KDXE
- Cammack Village, Arkansas; United States;
- Broadcast area: Little Rock (Central Arkansas)
- Frequency: 101.1 MHz
- Branding: 101.1 FM The Answer

Programming
- Language: English
- Format: Conservative talk
- Affiliations: Compass Media Networks; Premiere Networks; Salem Radio Network; Townhall;

Ownership
- Owner: Salem Media Group; (Salem Communications Holding Corporation);
- Sister stations: KDIS-FM; KKSP;

History
- Former call signs: KZQA (1991–1994, CP); KDRE (1994–2005); KWBF-FM (2005–2009); KZTS (2009–2018);

Technical information
- Licensing authority: FCC
- Facility ID: 49255
- Class: A
- ERP: 850 watts
- HAAT: 267 meters (876 ft)
- Transmitter coordinates: 34°47′56″N 92°29′46″W﻿ / ﻿34.79886°N 92.49598°W

Links
- Public license information: Public file; LMS;
- Webcast: Listen live
- Website: 1011fmtheanswer.com

= KDXE (FM) =

Radio station in Cammack Village–Little Rock, Arkansas

KDXE (101.1 MHz, "101.1 FM The Answer") is an FM radio station broadcasting a conservative talk format in Little Rock, Arkansas (licensed to enclave Cammack Village). The station is currently owned by Salem Media Group, through licensee Salem Communications Holding Corporation. The station's studios are south of downtown near Philander Smith College, and its transmitter tower is located on Shinall Mountain, near the Chenal Valley neighborhood of Little Rock.
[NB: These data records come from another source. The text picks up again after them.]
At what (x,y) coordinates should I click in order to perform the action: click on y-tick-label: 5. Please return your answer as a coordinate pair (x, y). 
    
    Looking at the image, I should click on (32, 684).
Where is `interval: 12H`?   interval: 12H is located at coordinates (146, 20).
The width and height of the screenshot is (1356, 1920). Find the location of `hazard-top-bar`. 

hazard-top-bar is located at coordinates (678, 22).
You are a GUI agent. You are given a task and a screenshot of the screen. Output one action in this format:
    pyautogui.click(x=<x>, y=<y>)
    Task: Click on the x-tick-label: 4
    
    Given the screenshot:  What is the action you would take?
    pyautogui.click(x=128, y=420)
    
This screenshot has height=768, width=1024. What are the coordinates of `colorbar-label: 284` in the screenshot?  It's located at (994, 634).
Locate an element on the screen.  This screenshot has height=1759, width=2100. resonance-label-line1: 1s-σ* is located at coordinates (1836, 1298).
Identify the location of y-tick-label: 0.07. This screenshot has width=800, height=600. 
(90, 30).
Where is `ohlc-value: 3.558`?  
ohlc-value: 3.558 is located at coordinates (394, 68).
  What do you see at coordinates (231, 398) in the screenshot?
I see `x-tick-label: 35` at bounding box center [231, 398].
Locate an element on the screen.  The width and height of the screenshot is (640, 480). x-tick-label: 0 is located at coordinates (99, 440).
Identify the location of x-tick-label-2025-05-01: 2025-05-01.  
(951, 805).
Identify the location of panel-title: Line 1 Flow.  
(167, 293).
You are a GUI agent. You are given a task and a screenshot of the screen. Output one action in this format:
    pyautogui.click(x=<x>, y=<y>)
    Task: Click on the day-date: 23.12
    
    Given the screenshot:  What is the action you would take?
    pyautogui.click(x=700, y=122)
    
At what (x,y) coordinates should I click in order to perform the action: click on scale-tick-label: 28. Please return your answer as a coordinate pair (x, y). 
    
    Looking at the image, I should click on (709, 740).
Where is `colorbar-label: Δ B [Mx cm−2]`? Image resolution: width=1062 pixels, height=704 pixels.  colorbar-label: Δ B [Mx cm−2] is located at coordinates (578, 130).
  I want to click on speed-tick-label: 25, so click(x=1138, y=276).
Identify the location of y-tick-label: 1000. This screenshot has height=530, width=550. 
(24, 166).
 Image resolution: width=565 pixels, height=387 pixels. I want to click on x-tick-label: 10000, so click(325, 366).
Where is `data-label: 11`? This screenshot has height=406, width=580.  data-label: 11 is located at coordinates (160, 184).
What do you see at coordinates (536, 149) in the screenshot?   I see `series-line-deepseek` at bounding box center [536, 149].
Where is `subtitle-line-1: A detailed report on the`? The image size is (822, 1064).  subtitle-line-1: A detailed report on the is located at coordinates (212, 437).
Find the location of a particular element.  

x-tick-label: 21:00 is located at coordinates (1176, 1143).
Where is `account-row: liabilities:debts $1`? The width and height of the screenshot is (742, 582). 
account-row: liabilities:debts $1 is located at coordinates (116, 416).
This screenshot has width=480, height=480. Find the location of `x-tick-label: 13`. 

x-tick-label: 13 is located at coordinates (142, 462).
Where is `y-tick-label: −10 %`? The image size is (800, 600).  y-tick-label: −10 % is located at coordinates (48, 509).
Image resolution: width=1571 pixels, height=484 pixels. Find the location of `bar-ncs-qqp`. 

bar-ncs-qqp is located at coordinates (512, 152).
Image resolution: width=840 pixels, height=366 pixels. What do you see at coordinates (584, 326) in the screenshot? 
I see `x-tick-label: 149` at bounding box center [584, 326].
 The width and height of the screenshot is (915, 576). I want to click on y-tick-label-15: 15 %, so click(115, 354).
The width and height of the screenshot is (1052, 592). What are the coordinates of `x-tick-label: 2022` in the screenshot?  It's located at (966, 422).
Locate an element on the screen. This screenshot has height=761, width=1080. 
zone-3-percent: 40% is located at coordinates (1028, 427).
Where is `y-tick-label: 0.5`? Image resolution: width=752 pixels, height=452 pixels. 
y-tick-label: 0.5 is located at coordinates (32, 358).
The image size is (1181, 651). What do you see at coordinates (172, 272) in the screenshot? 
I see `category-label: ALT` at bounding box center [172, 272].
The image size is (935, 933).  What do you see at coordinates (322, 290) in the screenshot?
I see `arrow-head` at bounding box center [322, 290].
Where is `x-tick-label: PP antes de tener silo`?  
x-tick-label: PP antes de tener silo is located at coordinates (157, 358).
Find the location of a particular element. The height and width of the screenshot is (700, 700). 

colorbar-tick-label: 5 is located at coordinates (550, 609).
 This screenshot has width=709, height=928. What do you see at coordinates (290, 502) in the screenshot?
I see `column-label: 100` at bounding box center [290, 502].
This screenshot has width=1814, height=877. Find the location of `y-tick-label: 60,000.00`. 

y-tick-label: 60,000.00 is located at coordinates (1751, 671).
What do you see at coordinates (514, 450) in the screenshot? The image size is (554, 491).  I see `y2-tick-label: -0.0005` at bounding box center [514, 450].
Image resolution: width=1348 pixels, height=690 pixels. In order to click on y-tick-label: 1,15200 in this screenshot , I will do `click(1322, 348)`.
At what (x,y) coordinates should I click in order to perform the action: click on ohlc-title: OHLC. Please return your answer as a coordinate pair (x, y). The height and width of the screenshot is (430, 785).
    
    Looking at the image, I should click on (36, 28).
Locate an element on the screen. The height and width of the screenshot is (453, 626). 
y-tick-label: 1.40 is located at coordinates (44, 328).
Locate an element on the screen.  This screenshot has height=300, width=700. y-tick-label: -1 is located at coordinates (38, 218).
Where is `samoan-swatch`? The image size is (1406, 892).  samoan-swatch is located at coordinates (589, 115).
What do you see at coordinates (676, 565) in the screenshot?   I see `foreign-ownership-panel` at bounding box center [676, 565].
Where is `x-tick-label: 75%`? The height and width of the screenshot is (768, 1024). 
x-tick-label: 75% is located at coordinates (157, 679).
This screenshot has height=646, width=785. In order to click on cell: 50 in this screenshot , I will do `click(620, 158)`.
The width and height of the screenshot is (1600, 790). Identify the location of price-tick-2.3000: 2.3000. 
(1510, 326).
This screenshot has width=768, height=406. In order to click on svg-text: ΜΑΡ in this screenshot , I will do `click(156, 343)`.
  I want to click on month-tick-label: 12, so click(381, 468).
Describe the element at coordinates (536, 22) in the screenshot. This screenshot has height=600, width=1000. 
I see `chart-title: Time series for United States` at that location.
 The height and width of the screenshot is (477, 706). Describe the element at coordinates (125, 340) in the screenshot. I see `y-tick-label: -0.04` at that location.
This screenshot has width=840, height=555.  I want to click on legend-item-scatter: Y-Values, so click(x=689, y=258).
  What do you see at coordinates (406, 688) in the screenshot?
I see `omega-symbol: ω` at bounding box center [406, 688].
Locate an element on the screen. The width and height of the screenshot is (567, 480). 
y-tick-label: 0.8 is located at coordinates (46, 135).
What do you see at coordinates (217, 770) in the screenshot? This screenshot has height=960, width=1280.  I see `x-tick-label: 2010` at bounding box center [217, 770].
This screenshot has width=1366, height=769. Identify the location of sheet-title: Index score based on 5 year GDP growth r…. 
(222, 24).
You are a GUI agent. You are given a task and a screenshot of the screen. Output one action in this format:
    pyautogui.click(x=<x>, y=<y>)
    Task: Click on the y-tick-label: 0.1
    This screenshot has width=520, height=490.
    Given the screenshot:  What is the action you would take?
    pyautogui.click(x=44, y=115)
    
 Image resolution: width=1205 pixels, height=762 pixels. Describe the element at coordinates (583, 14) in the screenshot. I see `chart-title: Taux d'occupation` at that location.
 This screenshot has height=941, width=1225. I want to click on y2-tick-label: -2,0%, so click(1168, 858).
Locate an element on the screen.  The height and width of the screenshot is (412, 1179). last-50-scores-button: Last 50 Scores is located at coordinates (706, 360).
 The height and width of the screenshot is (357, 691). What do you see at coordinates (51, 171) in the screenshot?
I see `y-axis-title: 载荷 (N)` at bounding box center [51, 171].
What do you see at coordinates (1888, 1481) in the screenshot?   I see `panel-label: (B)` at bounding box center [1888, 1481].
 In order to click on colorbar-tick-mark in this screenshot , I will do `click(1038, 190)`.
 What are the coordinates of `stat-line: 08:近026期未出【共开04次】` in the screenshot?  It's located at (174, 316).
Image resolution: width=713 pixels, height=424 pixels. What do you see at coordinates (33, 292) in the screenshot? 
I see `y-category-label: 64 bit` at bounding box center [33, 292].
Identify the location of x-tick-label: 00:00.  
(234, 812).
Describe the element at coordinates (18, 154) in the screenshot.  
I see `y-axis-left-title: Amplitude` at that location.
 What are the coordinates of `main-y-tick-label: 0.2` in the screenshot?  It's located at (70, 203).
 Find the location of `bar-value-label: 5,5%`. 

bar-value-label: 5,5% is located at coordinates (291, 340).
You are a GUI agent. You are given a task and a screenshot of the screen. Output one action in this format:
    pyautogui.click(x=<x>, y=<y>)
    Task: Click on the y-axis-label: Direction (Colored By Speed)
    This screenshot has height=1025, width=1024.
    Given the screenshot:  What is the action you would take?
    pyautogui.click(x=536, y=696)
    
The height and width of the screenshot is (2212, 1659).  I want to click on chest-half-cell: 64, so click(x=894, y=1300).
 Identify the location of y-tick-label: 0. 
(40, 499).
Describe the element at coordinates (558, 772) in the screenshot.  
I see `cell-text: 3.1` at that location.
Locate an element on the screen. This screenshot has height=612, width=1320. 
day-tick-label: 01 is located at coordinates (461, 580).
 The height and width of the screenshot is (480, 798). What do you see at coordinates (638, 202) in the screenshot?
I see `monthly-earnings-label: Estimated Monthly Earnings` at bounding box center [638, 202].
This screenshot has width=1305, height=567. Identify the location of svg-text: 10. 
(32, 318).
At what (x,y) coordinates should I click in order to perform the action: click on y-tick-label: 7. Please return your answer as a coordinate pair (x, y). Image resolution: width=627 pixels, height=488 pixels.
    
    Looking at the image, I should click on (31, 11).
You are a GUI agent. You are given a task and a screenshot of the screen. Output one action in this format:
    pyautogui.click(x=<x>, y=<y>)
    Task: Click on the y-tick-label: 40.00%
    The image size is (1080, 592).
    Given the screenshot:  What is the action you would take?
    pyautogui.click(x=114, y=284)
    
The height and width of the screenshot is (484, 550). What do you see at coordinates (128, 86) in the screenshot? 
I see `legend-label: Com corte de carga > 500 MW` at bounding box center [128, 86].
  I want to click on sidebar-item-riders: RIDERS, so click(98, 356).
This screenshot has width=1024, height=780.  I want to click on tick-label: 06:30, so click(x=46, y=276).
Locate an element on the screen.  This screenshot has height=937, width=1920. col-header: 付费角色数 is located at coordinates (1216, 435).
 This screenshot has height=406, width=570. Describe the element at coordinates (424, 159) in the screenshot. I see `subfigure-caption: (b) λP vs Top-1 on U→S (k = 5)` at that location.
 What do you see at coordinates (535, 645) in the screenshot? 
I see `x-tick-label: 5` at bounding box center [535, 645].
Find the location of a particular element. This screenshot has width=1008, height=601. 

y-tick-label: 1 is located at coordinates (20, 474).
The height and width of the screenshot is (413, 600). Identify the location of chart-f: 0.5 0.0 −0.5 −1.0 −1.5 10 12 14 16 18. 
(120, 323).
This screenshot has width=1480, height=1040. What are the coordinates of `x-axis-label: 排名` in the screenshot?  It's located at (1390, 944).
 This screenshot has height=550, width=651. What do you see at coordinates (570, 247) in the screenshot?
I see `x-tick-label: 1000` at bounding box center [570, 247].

On June 1, 1998, after a 10-day stunt with various genres of music, 101.1 FM signed on as modern rock-formatted "Lick 101" KDRE.

According to FCC filings, the station went silent sometime around November 1, 2008, as the licensee was unable to negotiate an extension of the contract with the owner of the transmitter location. The FCC granted permission to remain silent while the station's owner put together the paperwork to move the transmitter to a new location. The transmitter was moved to a different location, the call sign was changed from KWBF-FM to KZTS, and the format was changed from rhythmic oldies, to adult album alternative, and later a mainstream urban format.

With the exception of the station being the Little Rock affiliate for The Rickey Smiley Morning Show, the station had no on-air personalities. Under its previous format, KZTS' main competitor was longtime heritage urban contemporary outlet KIPR.

On March 13, 2018, it was announced by media sources that Flinn Broadcasting Corporation would sell Urban KZTS to Salem Communications for $1.1 million plus a time brokerage agreement before closing. On April 2, 2018, Salem switched the station's format and branding to their Conservative Talk "The Answer", and changed the station's call sign to KDXE on April 8, 2018. Salem's acquisition of the station was consummated on June 25, 2018.